The Muslim Brotherhood movement is not only the oldest but also the largest and potentially the most dangerous Islamist movement in the world. While states like Turkey and Qatar have long supported the Brotherhood, in recent years, and especially since the overthrow of the Brotherhood-led government of Mohamed Morsi in Egypt in 2013, they have come to align their respective foreign policies much more closely with the goals of the Brotherhood. Qatar and Turkey have not just deepened their relationships with the Brotherhood, and with each other, their foreign policies are also increasingly at odds with the interests of their previous partners in the West and in the Middle East and North Africa (MENA) itself. There are even question marks hanging over their burgeoning relationships with Iran and Russia, raising serious concerns over the future of the balance of power and stability in the region.
Last but not least, and this will be the focus of this report, the Muslim Brotherhood is also well established throughout Europe, and has in many ways come to dominate all of the most important umbrella organisations representing the diverse Muslim communities on the Continent, including those closest to government. So the main questions this report will seek to answer is what goals the Brotherhood is pursuing in Europe, how well established and influential the organisation really is among Muslim communities across the Continent, and what influence, if any, the Brotherhood and its ally and sponsor Qatar have on the foreign policies of select European states and on the EU as such.

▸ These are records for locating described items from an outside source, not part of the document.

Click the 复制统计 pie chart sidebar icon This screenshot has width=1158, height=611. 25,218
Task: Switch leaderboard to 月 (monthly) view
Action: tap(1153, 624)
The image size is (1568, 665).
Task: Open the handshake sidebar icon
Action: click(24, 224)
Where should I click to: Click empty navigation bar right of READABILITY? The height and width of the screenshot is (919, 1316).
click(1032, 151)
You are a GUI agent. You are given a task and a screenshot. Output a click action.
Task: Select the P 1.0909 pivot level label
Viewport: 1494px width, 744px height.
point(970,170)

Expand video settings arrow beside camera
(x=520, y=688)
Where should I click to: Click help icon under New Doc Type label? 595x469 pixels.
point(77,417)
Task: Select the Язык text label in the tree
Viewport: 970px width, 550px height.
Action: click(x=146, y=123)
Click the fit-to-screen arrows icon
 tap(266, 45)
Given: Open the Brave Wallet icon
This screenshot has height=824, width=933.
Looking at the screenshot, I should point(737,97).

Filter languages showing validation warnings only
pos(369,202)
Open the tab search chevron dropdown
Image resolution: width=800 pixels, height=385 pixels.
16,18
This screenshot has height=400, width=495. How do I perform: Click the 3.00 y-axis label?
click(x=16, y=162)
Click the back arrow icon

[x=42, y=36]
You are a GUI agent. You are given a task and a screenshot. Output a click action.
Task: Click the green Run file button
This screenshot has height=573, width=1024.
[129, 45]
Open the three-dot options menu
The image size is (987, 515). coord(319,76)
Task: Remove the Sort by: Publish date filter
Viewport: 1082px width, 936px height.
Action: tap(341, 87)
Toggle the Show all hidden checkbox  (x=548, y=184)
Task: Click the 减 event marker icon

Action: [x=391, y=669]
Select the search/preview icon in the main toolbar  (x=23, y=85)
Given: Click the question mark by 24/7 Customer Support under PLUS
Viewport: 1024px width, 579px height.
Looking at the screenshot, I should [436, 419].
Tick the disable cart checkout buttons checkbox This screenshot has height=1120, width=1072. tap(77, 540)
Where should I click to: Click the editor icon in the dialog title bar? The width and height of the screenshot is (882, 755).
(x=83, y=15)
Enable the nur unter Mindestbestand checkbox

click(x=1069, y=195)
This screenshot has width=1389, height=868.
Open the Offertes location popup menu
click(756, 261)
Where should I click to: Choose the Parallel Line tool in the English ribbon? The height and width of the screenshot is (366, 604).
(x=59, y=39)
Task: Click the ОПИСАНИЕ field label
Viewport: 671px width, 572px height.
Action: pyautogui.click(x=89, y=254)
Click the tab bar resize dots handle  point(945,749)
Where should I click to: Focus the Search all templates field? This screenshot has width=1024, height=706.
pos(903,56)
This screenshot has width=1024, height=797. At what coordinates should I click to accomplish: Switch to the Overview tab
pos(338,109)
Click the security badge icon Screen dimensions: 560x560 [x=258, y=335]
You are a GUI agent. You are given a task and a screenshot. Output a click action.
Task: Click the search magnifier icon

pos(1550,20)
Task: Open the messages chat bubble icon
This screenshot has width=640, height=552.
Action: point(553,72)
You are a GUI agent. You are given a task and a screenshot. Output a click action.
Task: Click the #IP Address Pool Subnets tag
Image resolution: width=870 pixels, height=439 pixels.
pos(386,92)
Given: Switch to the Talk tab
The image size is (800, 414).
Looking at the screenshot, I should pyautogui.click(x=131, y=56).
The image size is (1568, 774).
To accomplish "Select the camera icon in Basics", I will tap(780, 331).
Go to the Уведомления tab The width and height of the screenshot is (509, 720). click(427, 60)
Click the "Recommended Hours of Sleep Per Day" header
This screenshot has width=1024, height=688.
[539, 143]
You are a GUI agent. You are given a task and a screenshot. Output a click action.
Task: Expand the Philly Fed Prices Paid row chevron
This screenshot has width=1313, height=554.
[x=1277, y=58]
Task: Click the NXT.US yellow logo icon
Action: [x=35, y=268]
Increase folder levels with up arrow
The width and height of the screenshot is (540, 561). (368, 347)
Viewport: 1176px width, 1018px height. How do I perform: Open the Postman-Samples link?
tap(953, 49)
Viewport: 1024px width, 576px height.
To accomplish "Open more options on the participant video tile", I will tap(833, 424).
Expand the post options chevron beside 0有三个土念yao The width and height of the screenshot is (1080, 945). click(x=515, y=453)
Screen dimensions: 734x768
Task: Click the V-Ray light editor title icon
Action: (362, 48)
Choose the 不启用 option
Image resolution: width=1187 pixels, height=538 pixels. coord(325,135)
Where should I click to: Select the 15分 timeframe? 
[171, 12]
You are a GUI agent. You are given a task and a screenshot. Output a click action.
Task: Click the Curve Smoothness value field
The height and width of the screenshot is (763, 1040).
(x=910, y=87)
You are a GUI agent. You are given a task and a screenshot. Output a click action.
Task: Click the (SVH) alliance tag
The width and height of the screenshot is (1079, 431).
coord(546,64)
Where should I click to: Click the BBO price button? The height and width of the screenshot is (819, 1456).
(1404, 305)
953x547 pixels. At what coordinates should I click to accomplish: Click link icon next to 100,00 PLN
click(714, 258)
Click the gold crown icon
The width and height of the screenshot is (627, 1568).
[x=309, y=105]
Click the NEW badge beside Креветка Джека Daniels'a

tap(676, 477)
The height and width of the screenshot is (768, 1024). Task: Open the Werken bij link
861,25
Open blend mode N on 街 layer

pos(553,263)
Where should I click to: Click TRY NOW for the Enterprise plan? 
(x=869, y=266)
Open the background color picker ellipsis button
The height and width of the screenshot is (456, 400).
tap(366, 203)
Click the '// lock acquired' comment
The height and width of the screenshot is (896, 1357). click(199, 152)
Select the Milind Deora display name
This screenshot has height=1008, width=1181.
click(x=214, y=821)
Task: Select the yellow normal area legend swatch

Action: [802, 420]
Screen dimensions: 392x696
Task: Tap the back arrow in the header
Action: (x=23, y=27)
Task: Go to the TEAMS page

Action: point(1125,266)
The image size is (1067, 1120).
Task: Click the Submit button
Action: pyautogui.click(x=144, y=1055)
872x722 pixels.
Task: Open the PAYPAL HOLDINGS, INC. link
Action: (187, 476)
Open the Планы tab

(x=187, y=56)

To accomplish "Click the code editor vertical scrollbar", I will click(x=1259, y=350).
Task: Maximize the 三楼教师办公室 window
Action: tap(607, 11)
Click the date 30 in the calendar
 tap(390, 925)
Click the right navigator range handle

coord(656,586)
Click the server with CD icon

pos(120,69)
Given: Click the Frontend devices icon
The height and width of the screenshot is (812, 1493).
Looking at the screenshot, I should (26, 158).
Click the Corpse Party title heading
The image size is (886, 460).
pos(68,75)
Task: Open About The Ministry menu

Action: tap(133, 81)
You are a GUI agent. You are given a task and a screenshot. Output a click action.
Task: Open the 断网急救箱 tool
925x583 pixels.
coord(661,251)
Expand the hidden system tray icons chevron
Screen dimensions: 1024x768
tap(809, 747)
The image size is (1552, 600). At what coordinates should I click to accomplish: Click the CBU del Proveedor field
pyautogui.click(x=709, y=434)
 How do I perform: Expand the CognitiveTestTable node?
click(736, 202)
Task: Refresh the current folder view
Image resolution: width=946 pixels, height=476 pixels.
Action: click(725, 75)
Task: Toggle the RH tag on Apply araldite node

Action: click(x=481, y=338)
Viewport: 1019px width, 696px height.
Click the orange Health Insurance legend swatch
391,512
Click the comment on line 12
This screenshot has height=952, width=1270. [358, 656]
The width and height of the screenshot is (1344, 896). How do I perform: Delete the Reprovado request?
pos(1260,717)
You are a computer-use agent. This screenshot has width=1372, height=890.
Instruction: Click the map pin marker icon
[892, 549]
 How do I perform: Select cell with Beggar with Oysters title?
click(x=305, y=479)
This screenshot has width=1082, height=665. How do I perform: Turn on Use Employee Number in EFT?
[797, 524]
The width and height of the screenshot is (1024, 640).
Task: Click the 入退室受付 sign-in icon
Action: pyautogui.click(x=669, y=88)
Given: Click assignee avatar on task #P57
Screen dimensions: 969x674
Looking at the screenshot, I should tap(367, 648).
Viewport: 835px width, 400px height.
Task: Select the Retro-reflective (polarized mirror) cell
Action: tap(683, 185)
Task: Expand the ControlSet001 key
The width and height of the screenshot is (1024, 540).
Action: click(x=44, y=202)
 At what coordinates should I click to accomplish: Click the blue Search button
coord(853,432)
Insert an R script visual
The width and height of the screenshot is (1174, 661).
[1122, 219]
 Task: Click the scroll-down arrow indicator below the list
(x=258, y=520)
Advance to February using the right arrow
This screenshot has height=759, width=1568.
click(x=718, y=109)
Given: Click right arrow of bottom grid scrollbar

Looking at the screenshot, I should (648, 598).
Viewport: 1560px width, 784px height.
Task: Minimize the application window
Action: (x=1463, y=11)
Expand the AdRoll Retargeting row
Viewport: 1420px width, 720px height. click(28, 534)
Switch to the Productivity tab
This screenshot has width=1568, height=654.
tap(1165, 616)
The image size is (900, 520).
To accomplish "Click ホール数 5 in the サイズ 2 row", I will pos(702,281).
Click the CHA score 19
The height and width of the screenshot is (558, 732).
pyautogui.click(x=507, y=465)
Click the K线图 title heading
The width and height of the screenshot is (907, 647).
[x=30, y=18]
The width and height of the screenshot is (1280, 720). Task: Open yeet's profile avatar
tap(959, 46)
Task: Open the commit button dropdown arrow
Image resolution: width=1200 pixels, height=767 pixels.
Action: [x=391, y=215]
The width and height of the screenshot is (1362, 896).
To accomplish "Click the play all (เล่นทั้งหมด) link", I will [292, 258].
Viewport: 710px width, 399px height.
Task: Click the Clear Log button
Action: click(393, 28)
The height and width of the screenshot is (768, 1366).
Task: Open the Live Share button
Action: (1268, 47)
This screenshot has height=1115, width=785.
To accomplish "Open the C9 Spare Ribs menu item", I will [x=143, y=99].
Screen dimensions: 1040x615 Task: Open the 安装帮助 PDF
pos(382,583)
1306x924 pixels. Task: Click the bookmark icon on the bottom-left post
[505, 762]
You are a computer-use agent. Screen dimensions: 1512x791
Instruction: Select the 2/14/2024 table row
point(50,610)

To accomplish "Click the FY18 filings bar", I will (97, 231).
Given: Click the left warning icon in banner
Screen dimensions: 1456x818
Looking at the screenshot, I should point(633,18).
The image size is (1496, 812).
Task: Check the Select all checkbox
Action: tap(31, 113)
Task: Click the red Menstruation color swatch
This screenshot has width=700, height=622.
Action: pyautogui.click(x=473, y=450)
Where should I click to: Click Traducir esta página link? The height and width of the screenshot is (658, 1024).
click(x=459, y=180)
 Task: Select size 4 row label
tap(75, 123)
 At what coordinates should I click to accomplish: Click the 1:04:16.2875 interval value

To answer these questions, this report will thus first briefly revisit the history and evolution of the Muslim Brotherhood from its origins in Egypt to the powerful, yet clandestine, international movement it has since become; elucidate the overall ideology and aims of the Brotherhood, and how they relate to Europe; as well as analyse its relationship with Turkey and Qatar. This will be followed by an assessment of the Muslim Brotherhood’s presence, modus operandi and influence within Muslim communities in Europe, focussing in particular on its activities in Germany, the United Kingdom and on the level of the European Union. In the same context, Germany’s, the UK’s and the EU’s approaches and priorities with regard to the MENA region will be examined in order to assess to what extent the Brotherhood and Qatar have historically figured in these, and thus to be able to ascertain to what extent their efforts in Europe might have influenced any more recent changes in these actors’ foreign policies.